Cour de justice de l’Union européenne, le 9 novembre 2023, n°C-257/22

La Cour de justice de l’Union européenne, par un arrêt du 9 novembre 2023, précise l’articulation entre les procédures d’asile et les mesures d’éloignement. Un ressortissant étranger a présenté une demande de protection internationale le 30 septembre 2021 après être entré sans titre de séjour sur le territoire national. L’autorité administrative a néanmoins édicté une décision de retour à son encontre le 12 octobre 2021, alors que l’examen de sa demande était toujours en cours. Saisie d’un recours contre cet acte, la juridiction régionale de Brno a interrogé la Cour sur la possibilité d’appliquer la directive relative au retour dans ce contexte. Les juges devaient déterminer si l’existence d’une demande d’asile pendante interdit juridiquement l’adoption d’une décision imposant une obligation de quitter le territoire européen. La Cour répond par l’affirmative, estimant que le droit au maintien sur le territoire neutralise provisoirement la qualification de séjour irrégulier indispensable à l’éloignement.

L’analyse de cette solution impose d’étudier l’incompatibilité du régime du retour avec le statut de demandeur d’asile (I), avant d’envisager la portée absolue de cette protection temporelle (II).

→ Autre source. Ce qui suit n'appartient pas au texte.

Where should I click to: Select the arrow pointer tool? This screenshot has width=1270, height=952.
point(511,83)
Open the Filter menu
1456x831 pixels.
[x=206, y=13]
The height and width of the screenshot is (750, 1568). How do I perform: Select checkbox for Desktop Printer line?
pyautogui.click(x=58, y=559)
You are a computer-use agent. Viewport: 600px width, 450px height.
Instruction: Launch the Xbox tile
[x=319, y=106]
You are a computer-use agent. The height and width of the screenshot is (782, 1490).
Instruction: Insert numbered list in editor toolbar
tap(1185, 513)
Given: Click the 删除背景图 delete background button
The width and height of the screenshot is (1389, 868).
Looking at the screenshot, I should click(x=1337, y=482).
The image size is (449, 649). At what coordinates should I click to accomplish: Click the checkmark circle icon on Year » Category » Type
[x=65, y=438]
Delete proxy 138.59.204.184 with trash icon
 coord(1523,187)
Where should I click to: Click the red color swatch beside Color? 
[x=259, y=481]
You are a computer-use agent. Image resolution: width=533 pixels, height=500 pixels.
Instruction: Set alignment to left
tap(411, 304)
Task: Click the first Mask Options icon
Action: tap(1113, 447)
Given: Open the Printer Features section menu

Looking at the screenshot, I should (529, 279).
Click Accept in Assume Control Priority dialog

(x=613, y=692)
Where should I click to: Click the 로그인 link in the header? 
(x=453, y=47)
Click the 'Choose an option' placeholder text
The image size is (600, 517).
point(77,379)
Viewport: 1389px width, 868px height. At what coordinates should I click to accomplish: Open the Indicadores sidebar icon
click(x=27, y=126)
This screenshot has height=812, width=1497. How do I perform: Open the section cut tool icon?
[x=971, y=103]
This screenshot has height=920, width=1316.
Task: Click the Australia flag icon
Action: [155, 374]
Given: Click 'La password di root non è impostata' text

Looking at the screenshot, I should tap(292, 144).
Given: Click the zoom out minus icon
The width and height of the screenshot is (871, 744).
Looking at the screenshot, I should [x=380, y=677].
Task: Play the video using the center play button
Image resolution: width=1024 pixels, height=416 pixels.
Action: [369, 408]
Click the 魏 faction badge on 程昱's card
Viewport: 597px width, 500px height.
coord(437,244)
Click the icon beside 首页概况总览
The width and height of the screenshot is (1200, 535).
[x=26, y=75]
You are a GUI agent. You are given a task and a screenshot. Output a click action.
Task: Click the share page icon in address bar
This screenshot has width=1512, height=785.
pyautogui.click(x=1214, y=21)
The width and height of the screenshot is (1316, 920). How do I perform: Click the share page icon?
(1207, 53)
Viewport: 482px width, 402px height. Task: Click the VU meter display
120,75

I. L’exclusion du régime du retour durant l’examen de la demande d’asile

A. Le droit au maintien sur le territoire comme obstacle au séjour irrégulier

La Cour fonde son raisonnement sur l’article 9, paragraphe 1, de la directive 2013/32 qui autorise les demandeurs à demeurer dans l’État membre. Bien que cette prérogative ne constitue pas un droit à un titre de séjour, elle produit des effets juridiques déterminants sur la qualification du séjour. Selon les juges, ce droit « fait obstacle à ce que le séjour d’un demandeur de protection internationale soit qualifié d’irrégulier au sens de cette directive ». Cette interprétation s’appuie sur le considérant 9 de la directive 2008/115, lequel précise que l’intéressé ne doit pas être considéré en séjour irrégulier. L’irrégularité du séjour étant une condition préalable indispensable à l’application des normes de retour, son absence temporaire paralyse logiquement toute mesure administrative d’éloignement.

B. L’impossibilité temporelle d’édicter une mesure d’éloignement

Le champ d’application de la directive 2008/115 est strictement limité aux ressortissants de pays tiers dont la présence sur le territoire est jugée illicite. Puisque le demandeur bénéficie d’une autorisation légale de rester aux fins de la procédure, il ne peut faire l’objet d’une décision de retour concomitante. La Cour affirme sans ambiguïté qu’une « décision de retour le concernant ne peut pas être adoptée au cours de cette période » courant jusqu’au premier ressort. Cette interdiction vise à protéger l’intégrité du processus d’asile en évitant toute pression administrative prématurée sur la personne sollicitant la protection européenne. L’administration doit attendre l’issue de l’examen de la demande avant de constater, le cas échéant, le caractère irrégulier du séjour de l’étranger.

La protection ainsi conférée par le droit de l’Union présente un caractère impératif qui s’impose aux autorités nationales quelles que soient les circonstances du séjour initial.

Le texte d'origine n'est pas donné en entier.